# Items:
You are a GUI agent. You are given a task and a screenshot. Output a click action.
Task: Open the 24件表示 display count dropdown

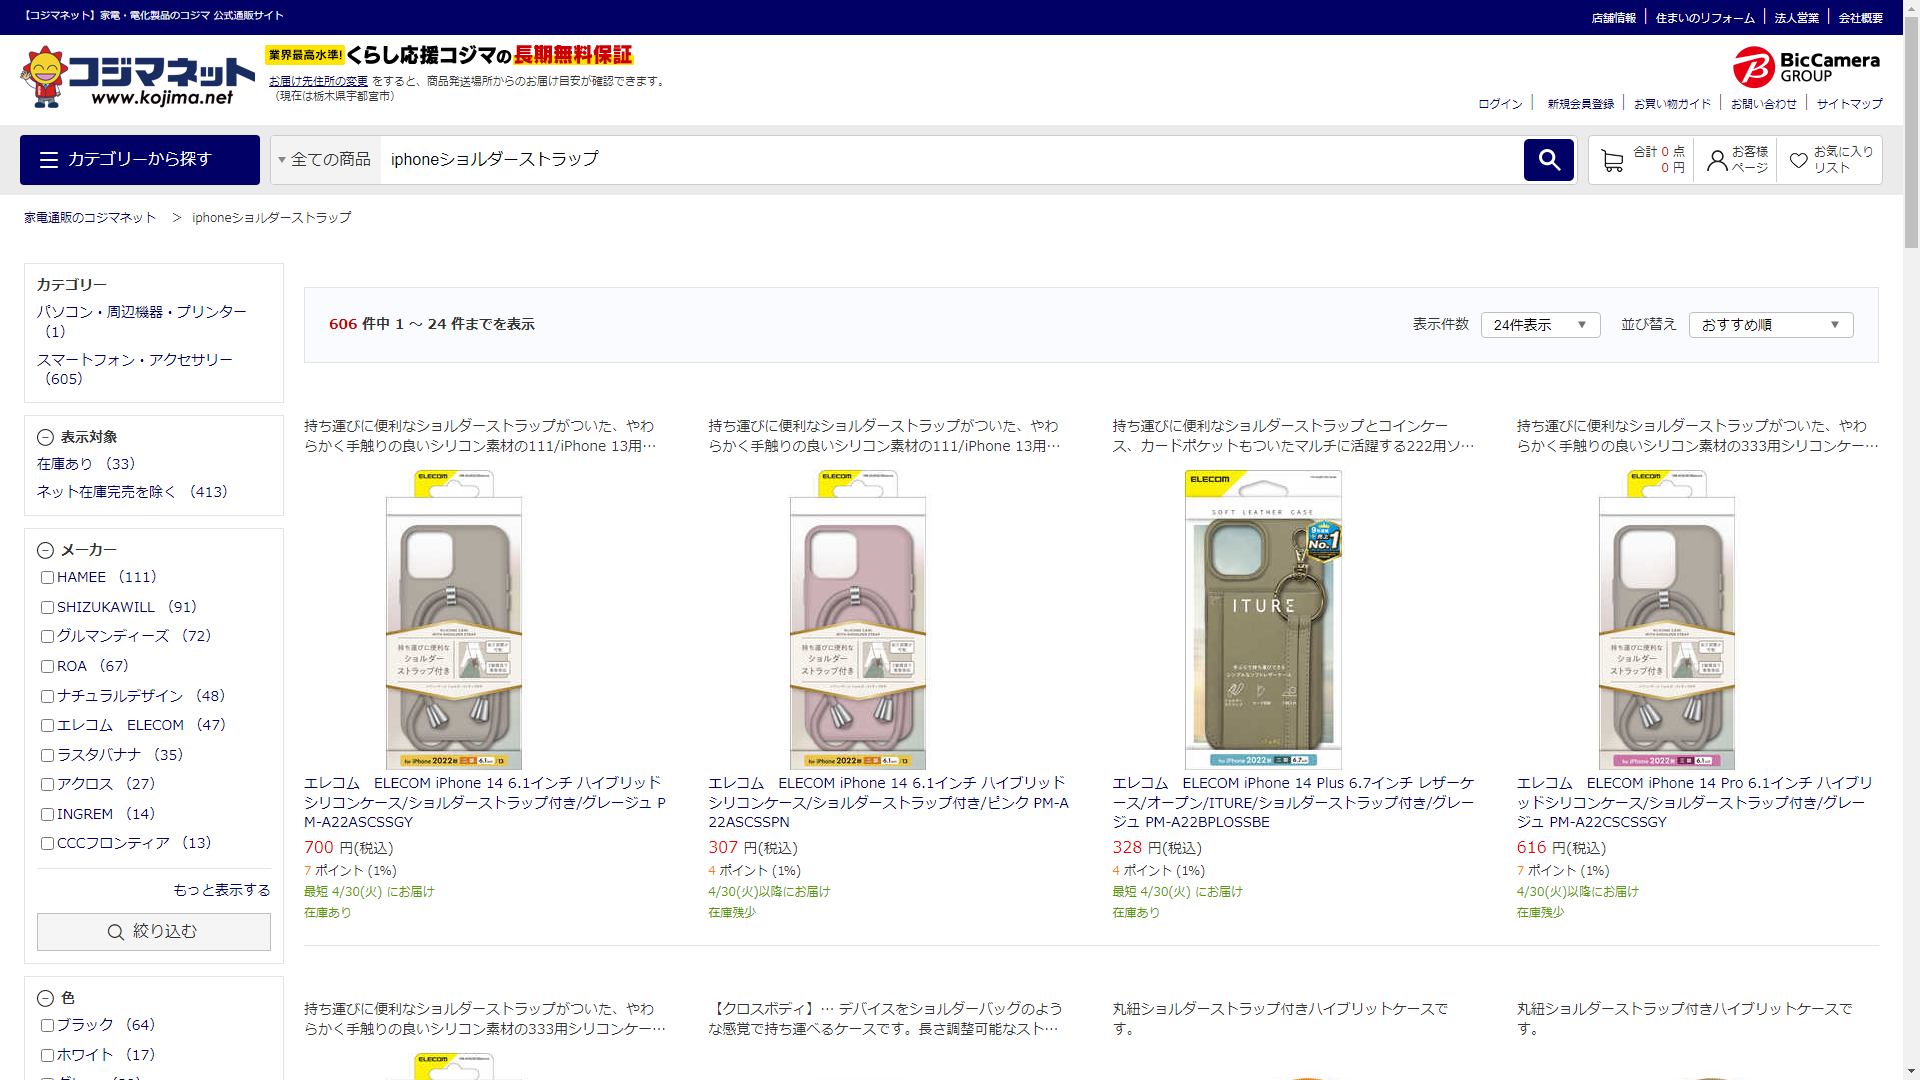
---
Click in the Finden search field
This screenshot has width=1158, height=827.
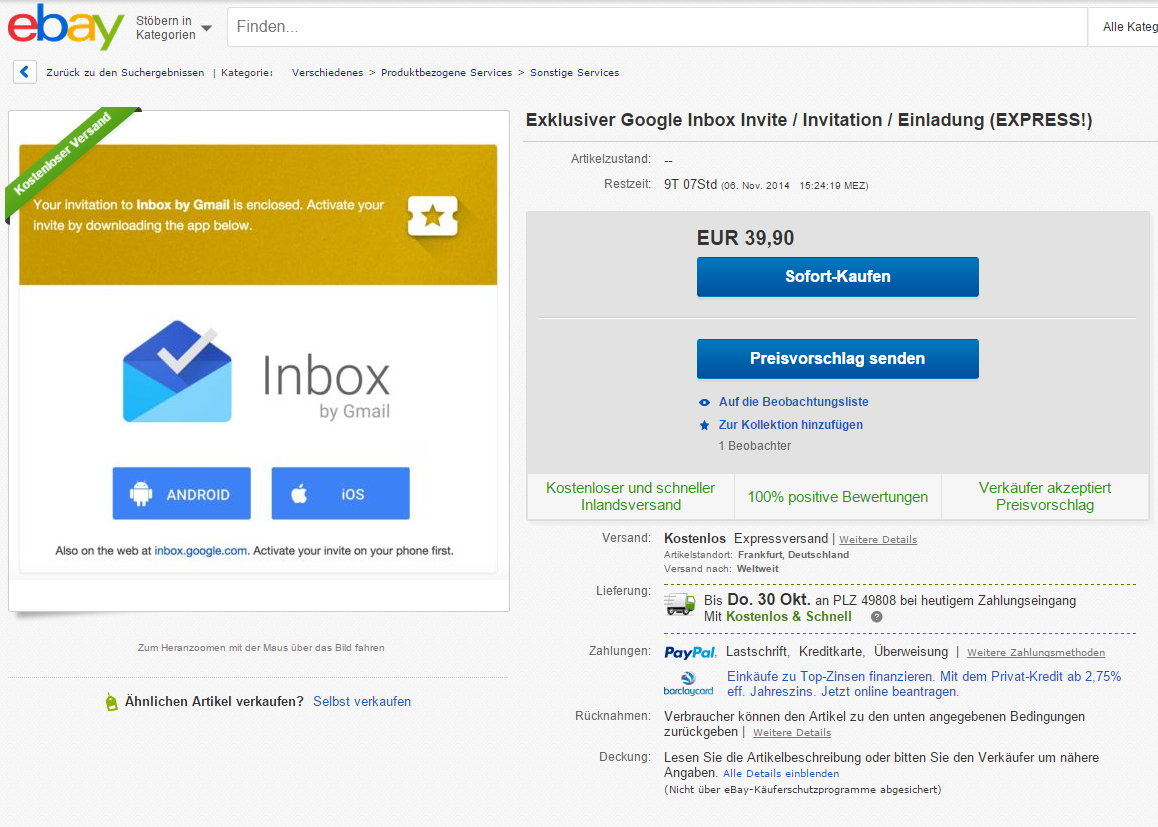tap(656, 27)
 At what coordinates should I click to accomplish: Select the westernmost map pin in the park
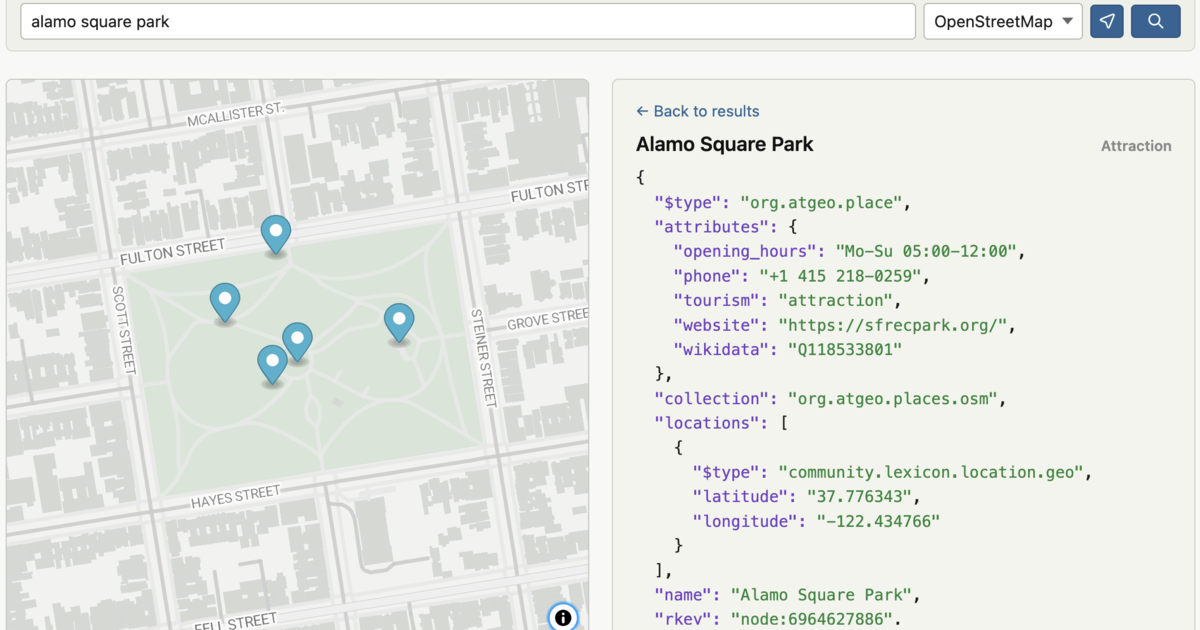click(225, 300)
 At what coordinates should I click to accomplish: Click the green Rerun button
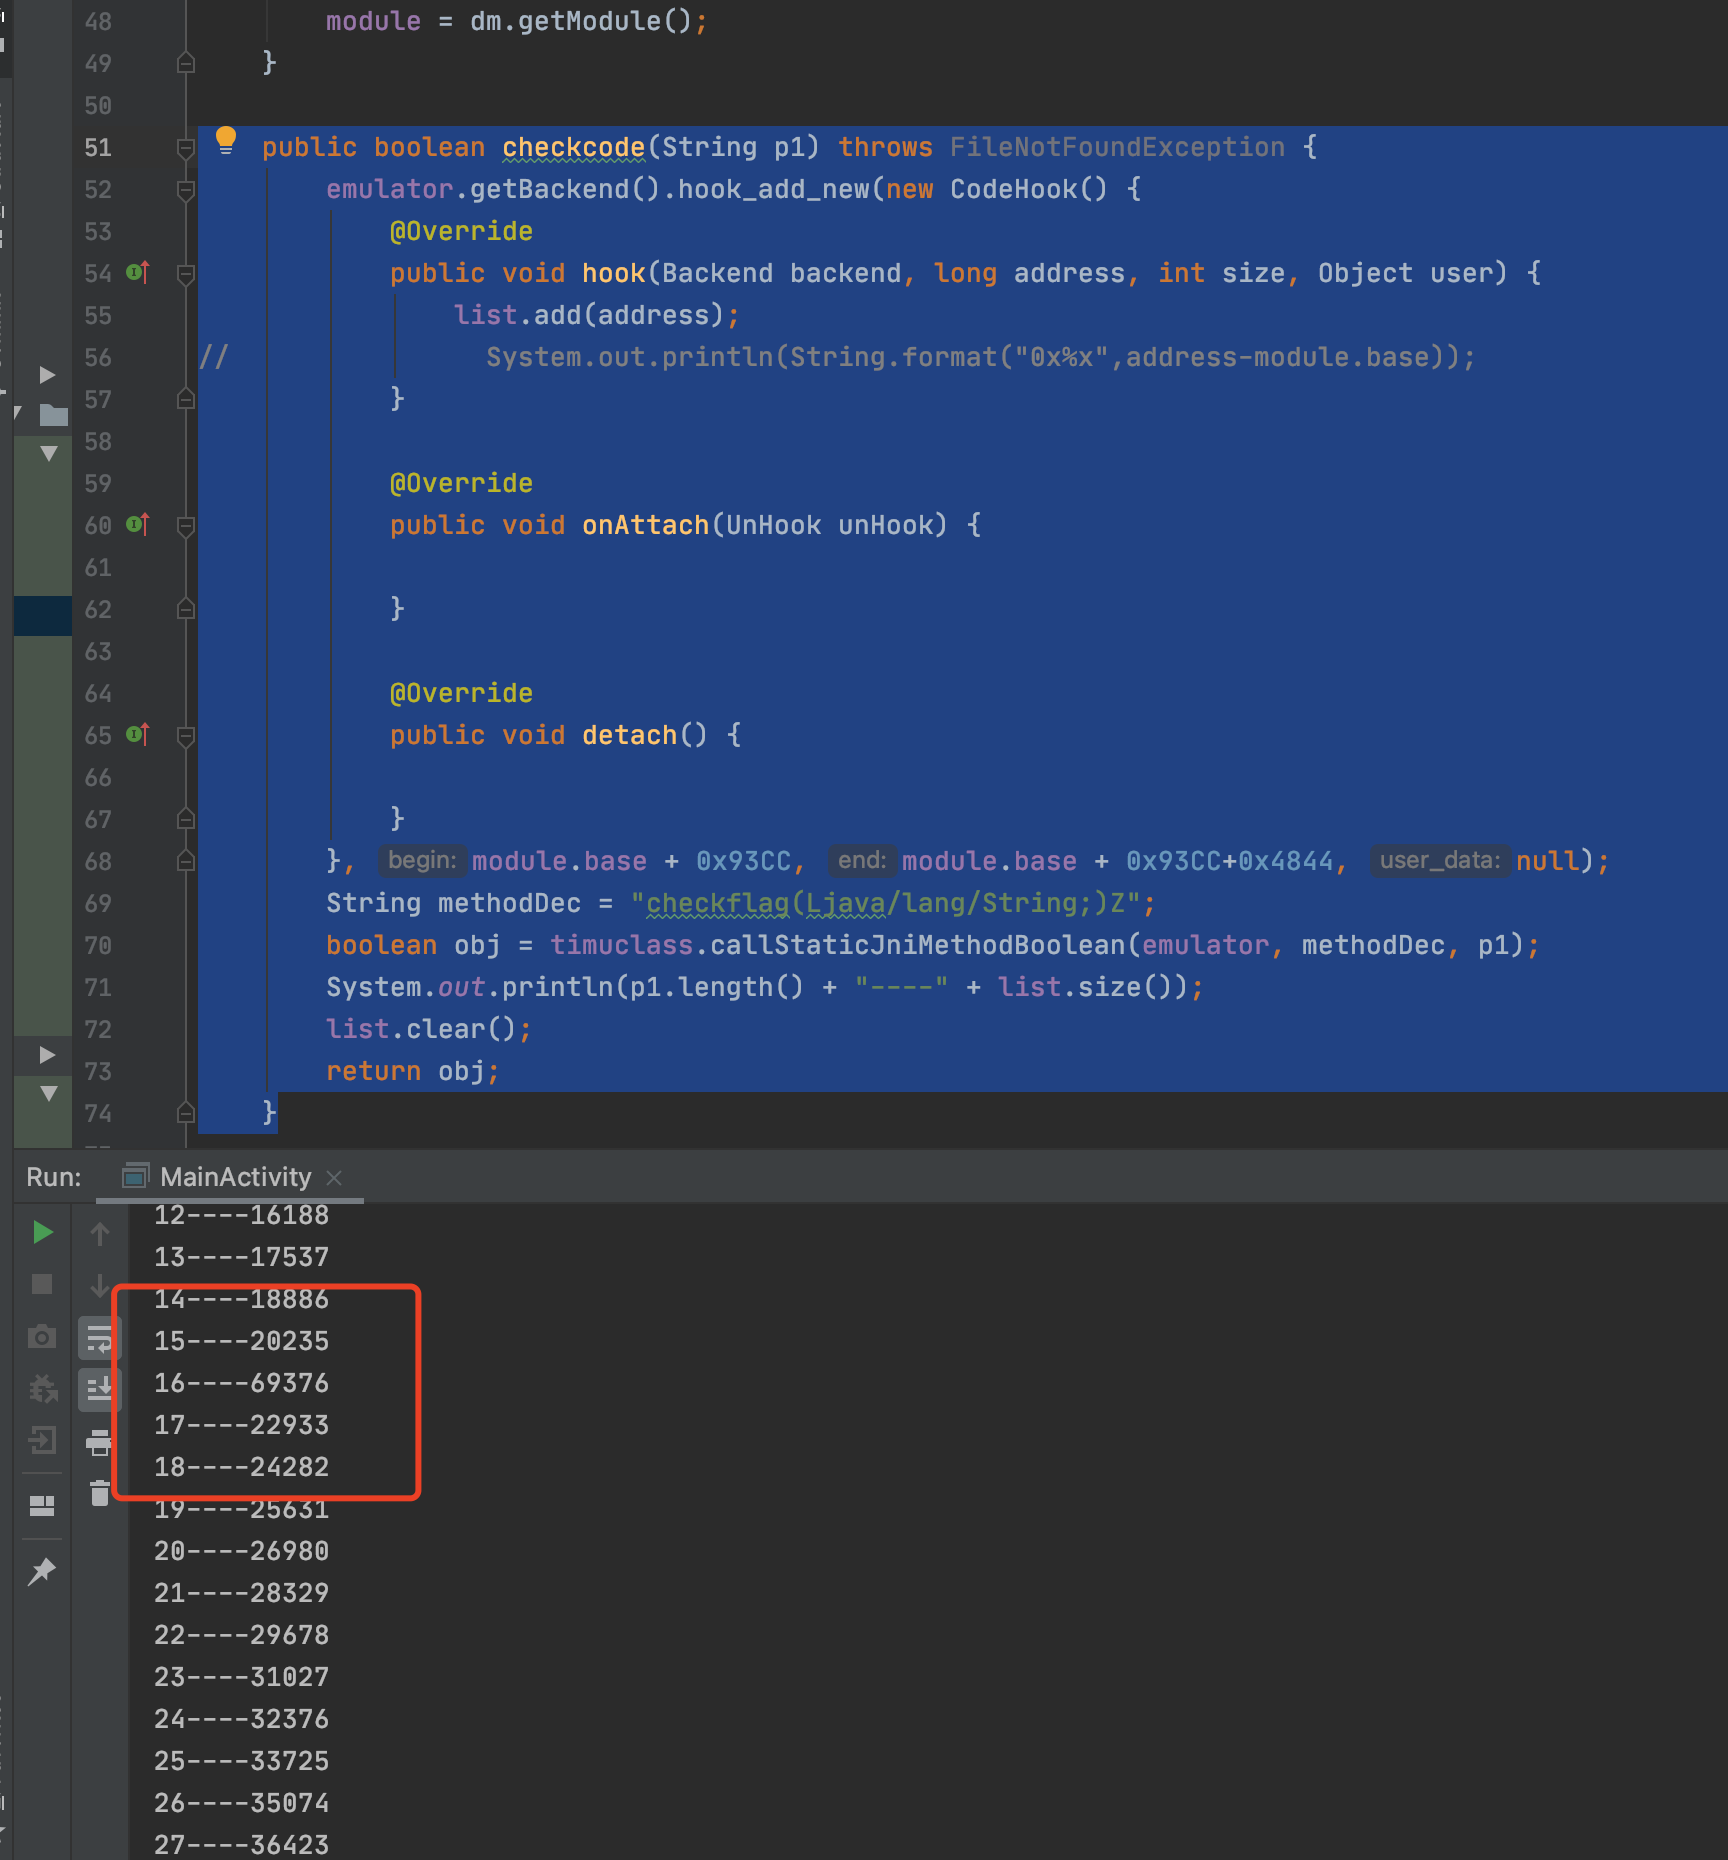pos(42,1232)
...
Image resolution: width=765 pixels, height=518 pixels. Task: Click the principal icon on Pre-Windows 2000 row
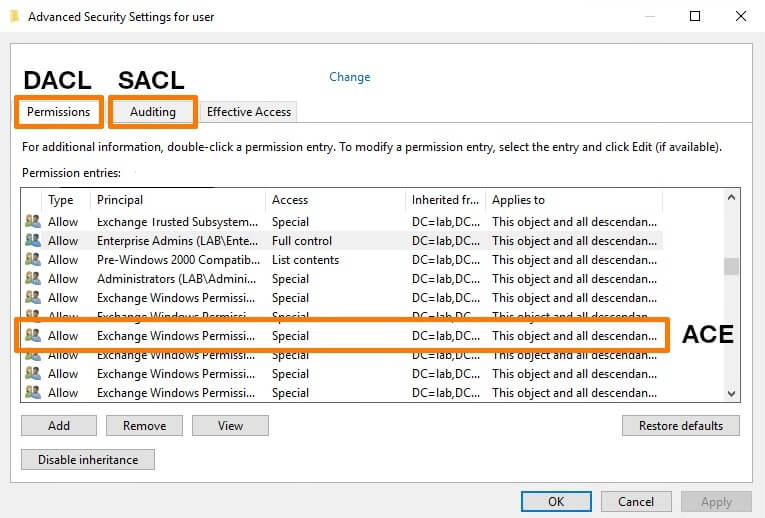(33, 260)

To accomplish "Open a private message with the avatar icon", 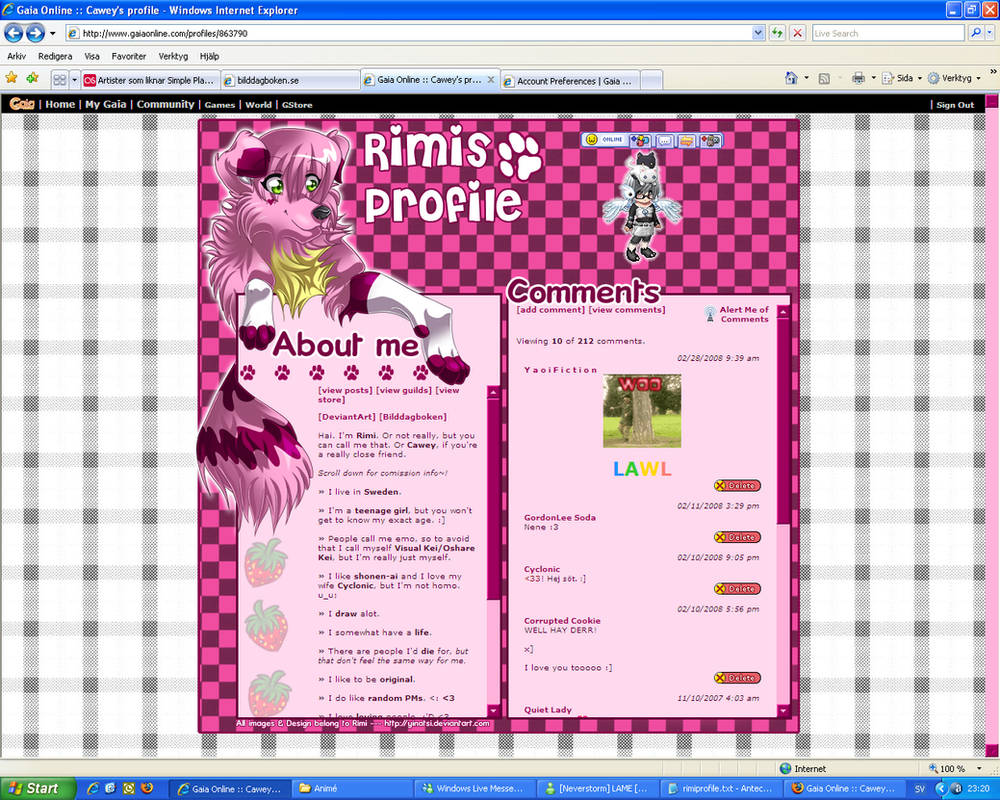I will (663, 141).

# The request:
Rewrite the part that opens with the line containing "At what coordinates should I click to accomplish: Click" and closes with the line containing "pos(42,1232)", putting "blue" in place of "green" and keeping everything else the same. Give only those lines, and omit the pictures.

# Exercise output:
 At what coordinates should I click to accomplish: Click the blue Rerun button
pos(42,1232)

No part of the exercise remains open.